辺境としてのダブリン ジョイス『ダブリン市民(ダブリナーズ)』

 20世紀文学に決定的な影響を与えたジェイムズ・ジョイスの代表作と言えば、『ユリシーズ』。「意識の流れ」という手法のイメージが強いジョイスだが、短編集『ダブリン市民』は、読みやすいリアリズム小説で、20世紀初頭のダブリンを舞台にした15の短編が作中人物の年代順に収められている。
 どの短編もとてもいきいきとごく普通の市民生活を送る人々が描かれている。老司祭の死を少年の目を通して描かれた「姉妹」、二人の少年が学校をさぼって港へ遊びに行く「邂逅」。だれもが体験する人生の一場面を描いているように見えるのに、とてもリアル。それは「変な感じ」を排除していないからだ。どうも亡くなった司祭は「変な人」だったらしいとか、少年たちが出会った男は何を言っているのかわからないとか、日常生活の中にある「変な感じ」をさらっと入れてくる。
 青年期、中年期になると現れるのが、ダブリンからの脱出願望と挫折感。「エヴリン」は恋人に外国で新しい生活を始めようと誘われる。ダブリンからの脱出願望を持つエヴリンは、同じぐらい強い未知の世界への恐怖感との間で葛藤する。「小さな雲」は、ロンドンで新聞記者として活躍する幼なじみに羨望のまなざしを向ける中年男の話。「ギャラハーのように、思いきった生活をしてみるには、もうおそすぎるだろうか? ロンドンに行くことはできないものか。? いや、家具の支払いがまだ残っている。だが、もし本を書いて一つ書いて出版されることになりさえすれば、おのずから自分の道がひらけるかもしれない」(安藤一郎訳)思いを強くした男はバイロンの詩集を読み出すが、その読書は子供の夜泣きに妨げられる。彼らは「終身刑の獄囚」のように、ダブリンにしばりつけられている。

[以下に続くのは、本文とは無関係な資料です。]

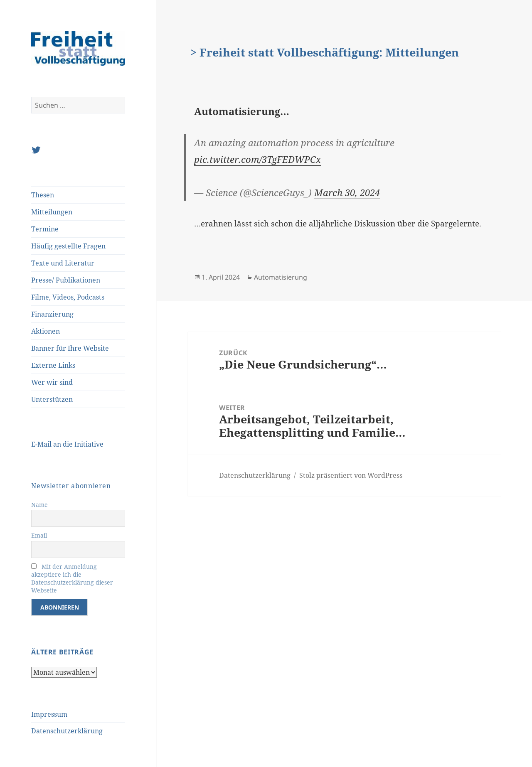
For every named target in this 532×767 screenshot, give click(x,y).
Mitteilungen (52, 212)
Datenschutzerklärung (67, 731)
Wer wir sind (52, 382)
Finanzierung (52, 314)
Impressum (49, 714)
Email (39, 535)
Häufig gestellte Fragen (68, 246)
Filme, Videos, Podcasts (68, 297)
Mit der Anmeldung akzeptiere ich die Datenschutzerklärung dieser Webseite (72, 578)
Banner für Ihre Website (70, 348)
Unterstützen (52, 399)
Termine (45, 229)
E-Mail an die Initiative (67, 444)
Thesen (42, 195)
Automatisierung (281, 277)
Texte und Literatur (63, 263)
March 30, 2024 (347, 192)
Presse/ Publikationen (66, 280)
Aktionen (45, 331)
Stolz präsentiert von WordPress (351, 475)
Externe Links (53, 365)
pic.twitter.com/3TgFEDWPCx (257, 159)
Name (39, 504)
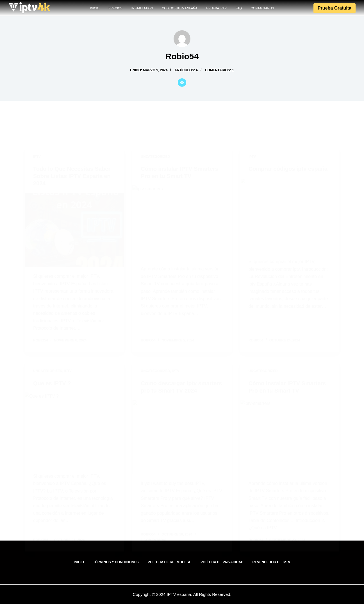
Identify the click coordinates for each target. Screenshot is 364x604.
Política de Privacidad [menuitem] (222, 562)
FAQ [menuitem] (239, 8)
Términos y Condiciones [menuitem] (116, 562)
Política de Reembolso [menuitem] (170, 562)
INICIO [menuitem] (95, 8)
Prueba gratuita (335, 8)
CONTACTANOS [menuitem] (262, 8)
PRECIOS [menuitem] (115, 8)
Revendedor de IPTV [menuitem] (271, 562)
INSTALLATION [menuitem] (142, 8)
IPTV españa (178, 594)
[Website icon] (182, 83)
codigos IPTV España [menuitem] (179, 8)
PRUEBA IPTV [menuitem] (217, 8)
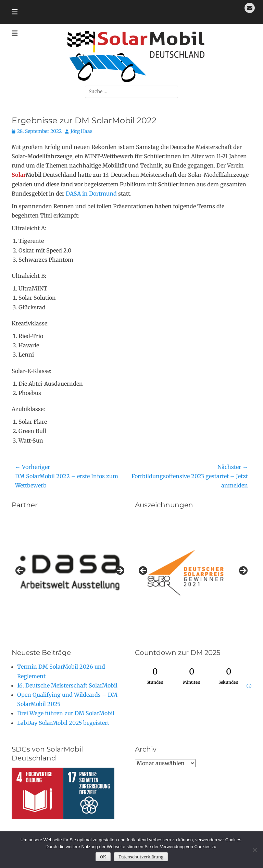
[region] (70, 573)
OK (103, 857)
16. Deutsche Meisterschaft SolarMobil (67, 685)
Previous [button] (20, 571)
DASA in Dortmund (91, 194)
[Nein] (254, 850)
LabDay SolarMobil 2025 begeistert (63, 723)
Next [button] (120, 571)
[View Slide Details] (193, 573)
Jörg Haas (82, 131)
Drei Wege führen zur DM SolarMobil (66, 713)
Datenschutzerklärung (141, 857)
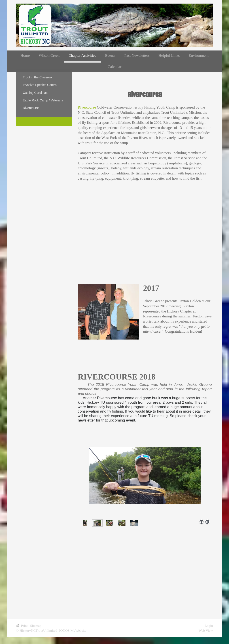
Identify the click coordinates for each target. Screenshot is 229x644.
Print (22, 626)
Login (209, 626)
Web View (206, 630)
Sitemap (36, 626)
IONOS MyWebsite (73, 630)
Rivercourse (87, 107)
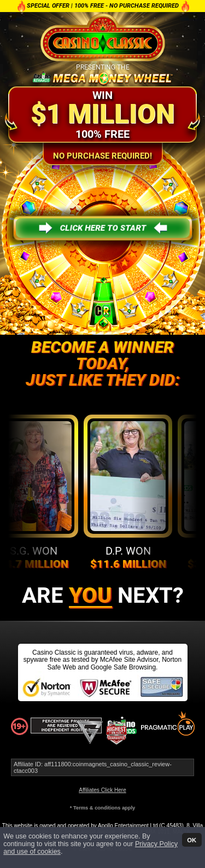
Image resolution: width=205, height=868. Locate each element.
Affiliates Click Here (102, 790)
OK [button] (191, 840)
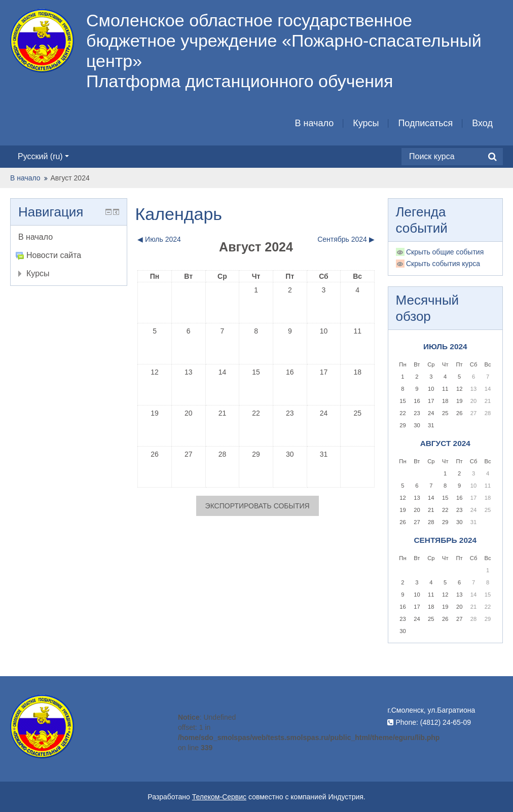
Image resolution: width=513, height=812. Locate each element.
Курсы (365, 123)
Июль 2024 (445, 346)
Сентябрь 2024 (445, 540)
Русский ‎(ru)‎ (43, 156)
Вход (482, 123)
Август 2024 (70, 178)
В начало (314, 123)
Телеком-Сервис (219, 797)
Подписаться (425, 123)
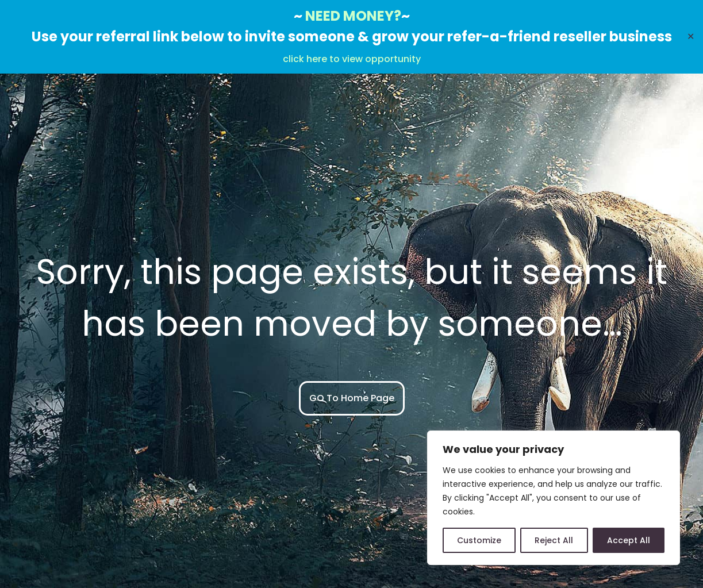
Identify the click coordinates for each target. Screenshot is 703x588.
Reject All (554, 540)
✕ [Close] (690, 36)
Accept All (628, 540)
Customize (479, 540)
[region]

 老年期に現れるのが、死の影や死者たちだ。「土くれ」では、かつて女中をしていた家族のパーティー招かれた女マライア(ちょっと頭が弱い?)が子供たちとゲームで死を予言する土くれをつかんでしまう。善良な女の描き方、そんな女にも容赦しないジョイスの描き方がなんとも言えずいい。こうした短編の最後に出てくるのが「死せる人々」。この小説はジョン・ヒューストンの遺作になった『ザ・デッド ダブリン市民より』の原作。老姉妹が毎年催す舞踏会に招かれた人々の群像劇。舞踏会の翌日、帰宅の途につく夫婦がご先祖や亡くなったかつての恋人の話をする。舞踏会は降霊術のように機能し、死者たちが顔を見せたところで、『ダブリン市民』も幕を閉じる。
 『ダブリン市民』のおもしろさは、15の短編一つ一つは独立した短編でありながら、短編集全体としては、歴史的、地理的条件を含めたダブリンという街の全体像が浮かび上がる野心的な試みにある。15の短編を、少年期から、青年、中年期を経て、老年期へと作中人物の年齢順に配列することで、時間の流れを感じさせる。また、ロンドンやヨーロッパ大陸との関係に、辺境としてのダブリンを見ることができる。
 余談になるが、ぼくが読んだのは昔の安藤一郎訳の新潮文庫版『ダブリン市民』。今の新潮文庫柳瀬尚紀訳『ダブリナーズ』。「市民」じゃ硬すぎるし、「ダブリナーズ」じゃ芸がない。『ダブリンの人々』ぐらいがいいんじゃない? みたいな話を友達としていたら、ちくま文庫版は『ダブリンの人々』になってることを知った。さらに岩波文庫版は『ダブリンの市民』。ややこしいね。